(Beginning of Available data)

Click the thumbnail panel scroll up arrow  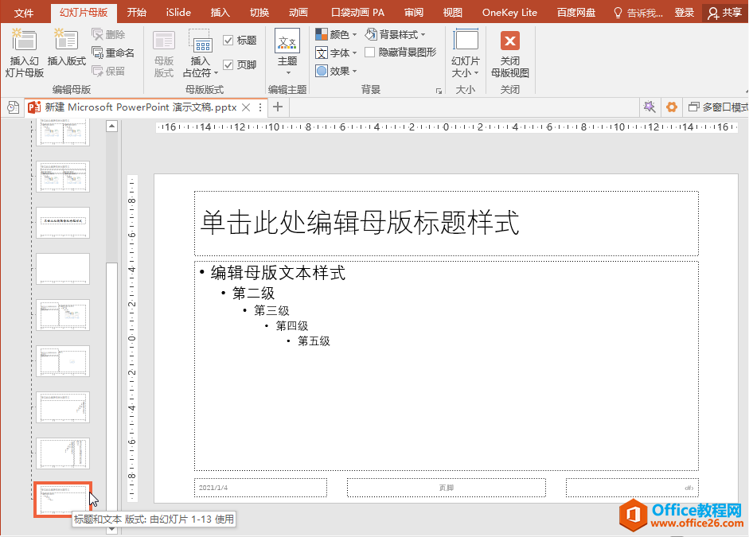click(x=111, y=126)
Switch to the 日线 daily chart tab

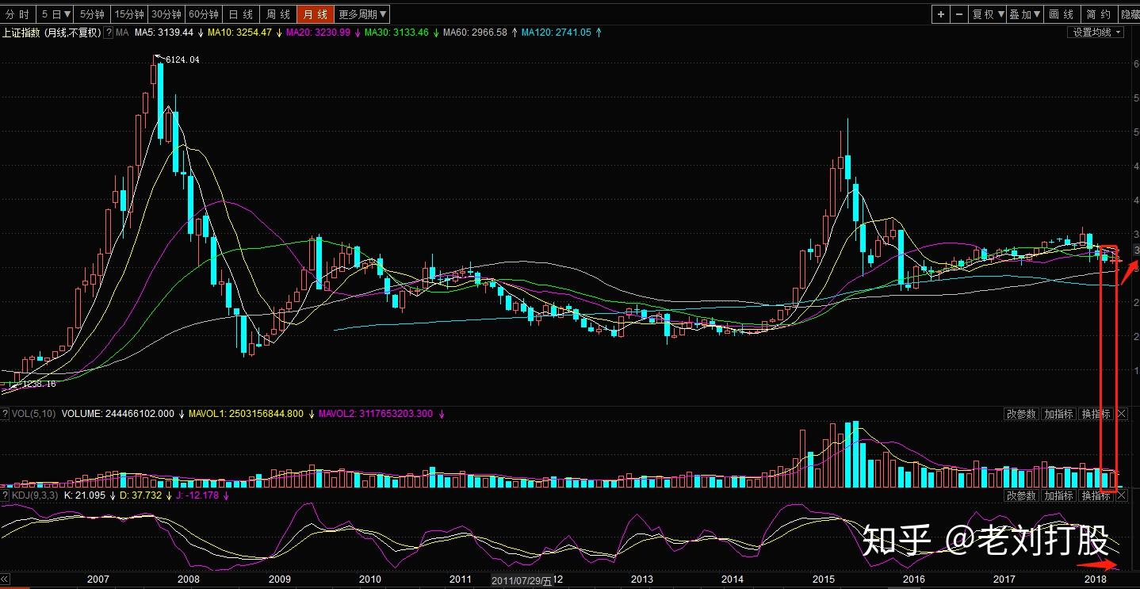(x=241, y=14)
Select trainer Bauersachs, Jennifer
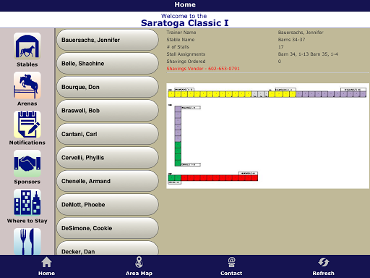The image size is (370, 278). 108,40
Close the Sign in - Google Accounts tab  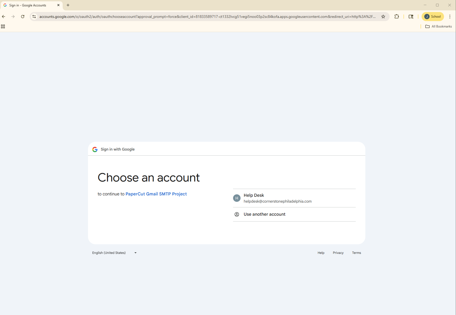(58, 5)
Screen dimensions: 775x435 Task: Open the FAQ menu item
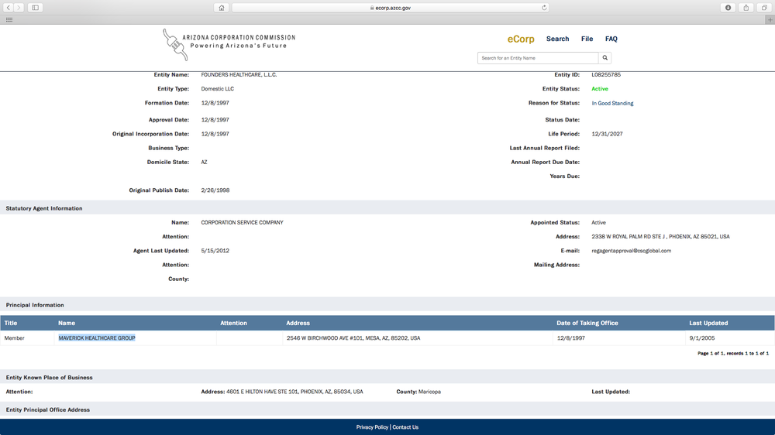click(611, 39)
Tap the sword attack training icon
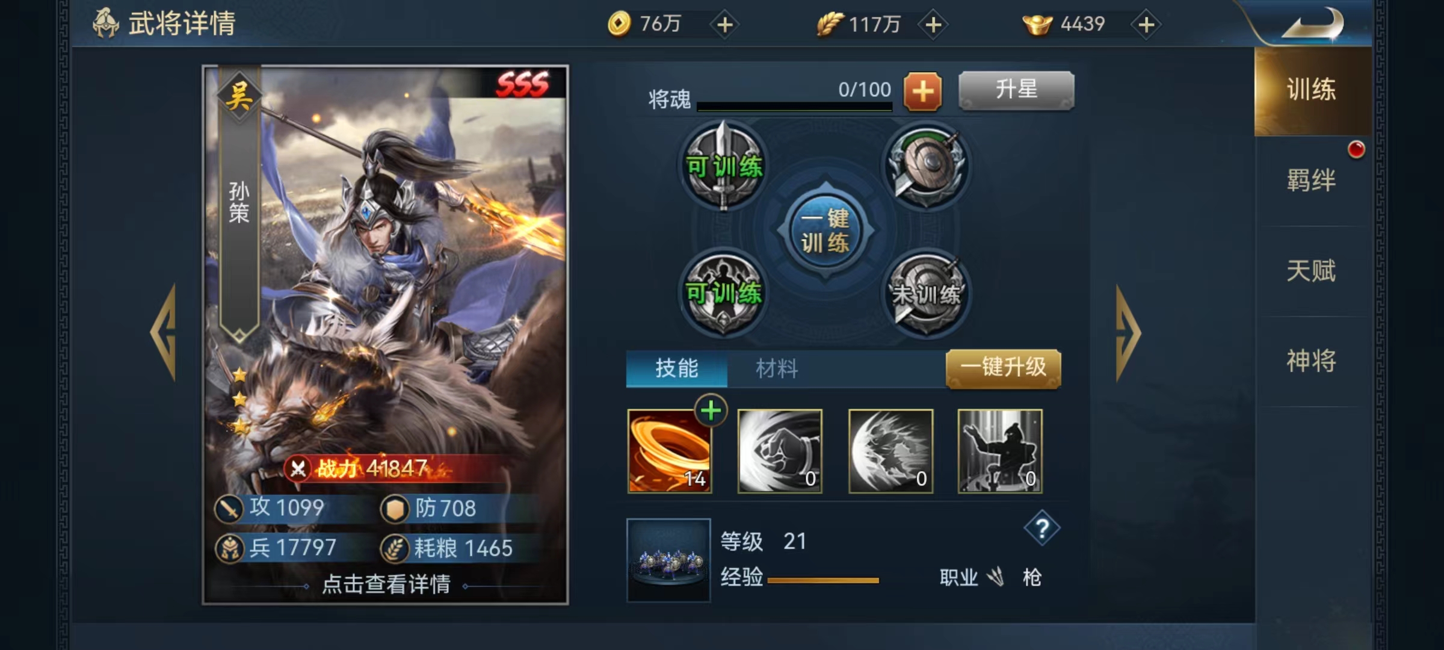This screenshot has height=650, width=1444. 724,166
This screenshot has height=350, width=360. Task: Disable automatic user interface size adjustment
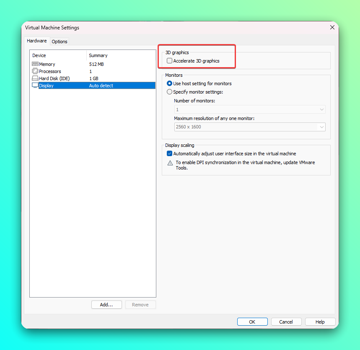pos(169,153)
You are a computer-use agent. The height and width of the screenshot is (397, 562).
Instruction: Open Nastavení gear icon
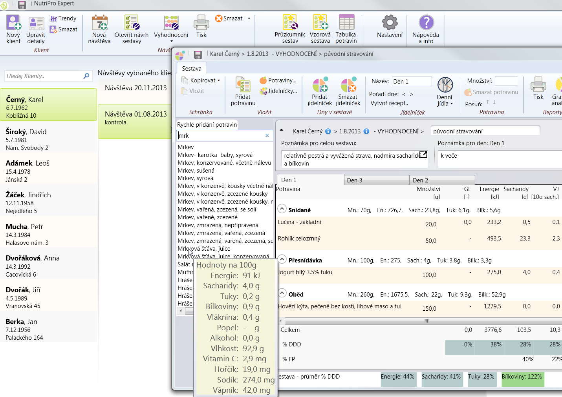coord(390,24)
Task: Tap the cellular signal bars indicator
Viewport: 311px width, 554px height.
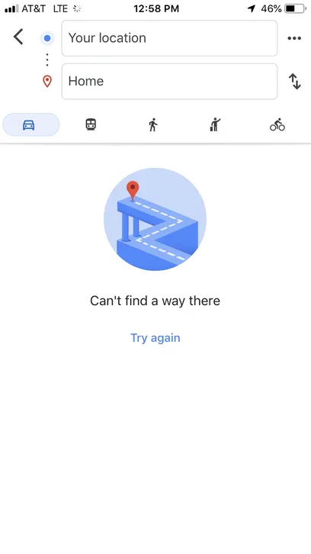Action: [11, 8]
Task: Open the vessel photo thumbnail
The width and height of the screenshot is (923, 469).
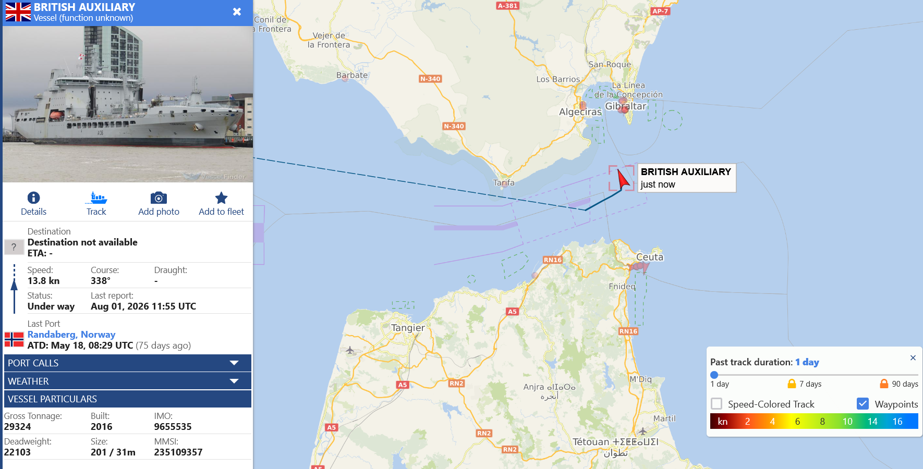Action: coord(128,104)
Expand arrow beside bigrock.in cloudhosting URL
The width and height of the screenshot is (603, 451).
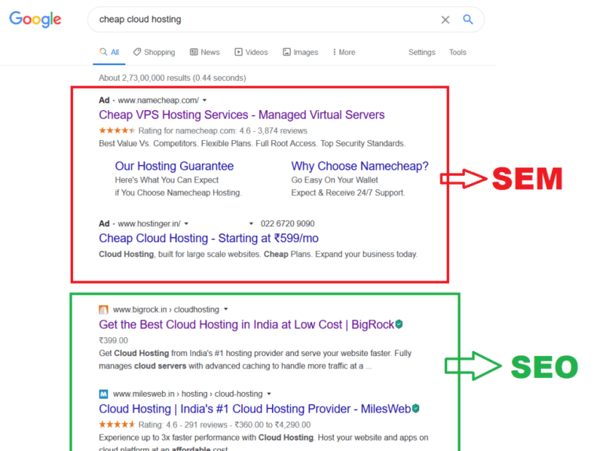pos(225,309)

(End of Available data)

== Problem statement ==
With the pictures left out, give again exactly the lines from the one that contains "Viewport: 311px width, 554px height." through the final line of the data above.

== Task result ==
Viewport: 311px width, 554px height.
Action: [11, 8]
Task: Open the vessel photo thumbnail
The width and height of the screenshot is (923, 469).
Action: coord(128,104)
Expand arrow beside bigrock.in cloudhosting URL
The width and height of the screenshot is (603, 451).
pos(225,309)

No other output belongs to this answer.